PLAY WITH YOUR RECORDS!:
No. I'm not talking about those various play along tracks that we all use: the Jamey Aebersold, music-minus-one, and so forth.
I'm not talking about band-in-a-box or even iRealPro either.
When I say "play with your records", what I mean is play with those great records, those CDs that you already have in your collection: Miles Davis, Coltrane, Monk, etc.
While it is nice to practice with tracks that only have a rhythm section and no solos, it is also very helpful to play with a full band. Just think of all those stellar rhythm sections that we then get to play with !
For example, I've spent hours playing along to the album "Kind Of Blue" by Miles Davis. Playing some of the solos that I was trying to learn, yes, but also just jamming along with some of those tracks. There is something exhilarating about playing with Jimmy Cobb and Paul Chambers, something that we just will never get from iRealPro or Jamey Aebersold tracks...

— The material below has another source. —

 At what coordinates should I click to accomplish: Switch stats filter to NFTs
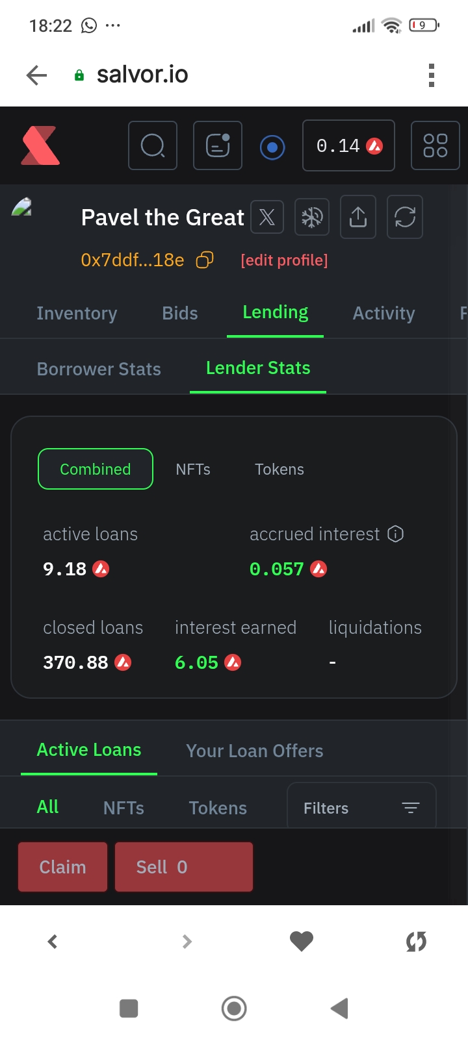pyautogui.click(x=193, y=469)
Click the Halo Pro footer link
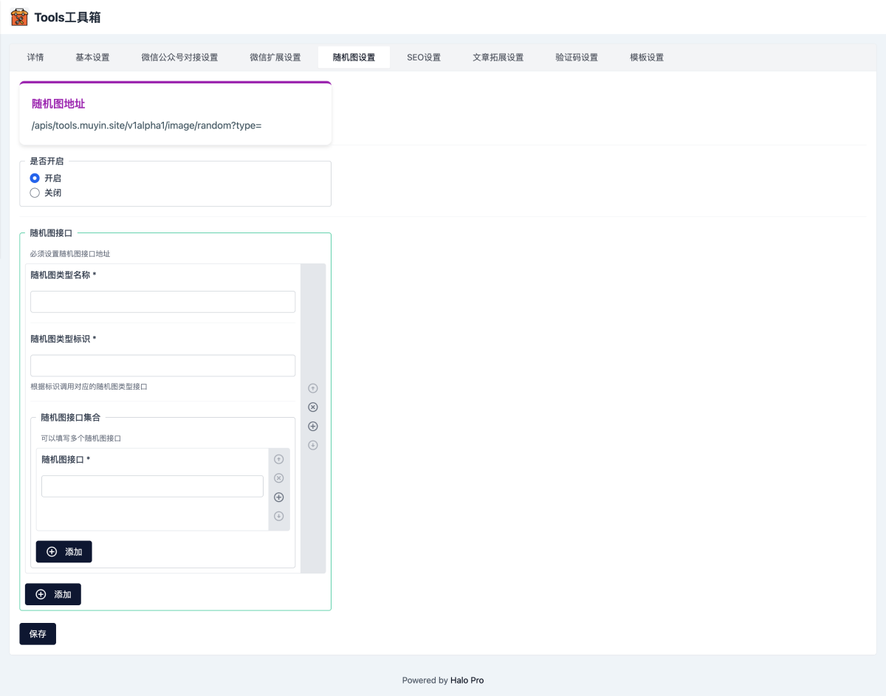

Now, don't get me wrong: I use iRealPro all the time (for my teaching and my own practicing) but playing with records is just the closest thing to playing with the real guys.
We can improvise and pretend that we are soloing along, but we can also work on our comping. In that case it's even more challenging to find records with no chordal instrument: no piano, no organ, or no guitar.
I have played a lot with the album "a Night at the Village Vanguard" by Sonny Rollins. It's a trio record with just bass and drums behind Sonny Rollins: Wilbur Ware on bass, and either Elvin Jones, Donald Bailey or Pete LaRocca on drums-- depending on the tracks. Well, I just would invite myself (in the privacy of my own home...) and play some chords with them.
Another nice one for that is the 1989 Branford Marsalis album called "Trio Jeepy" with Milt Hinton on bass and Jeff "Tain" Watts on drums. The album opens with a medium paced Blues in F that is just perfect to play with.
You may also want to try playing with some of the many Thelonious Monk live albums: Monk often lays out, letting you provide chords for his saxophone player.
Check out his "Live at the It Club". On some of the tunes too, everybody lays out during the bass solos. Larry Gales tends to keep walking bass lines when soloing: that's a great opportunity to jam along (solos and/or chords) since we only have bass and drums (Gales and Ben Riley).
One last comment: You will find that your guitar often blends well with the Hammond B-3 organ. I've had a lot of fun with Larry Young or Eddy Louiss records.
So, in short don't get too fixated or dependent on typical play-along tracks. Any great recording of your favorite band can be a gold mine!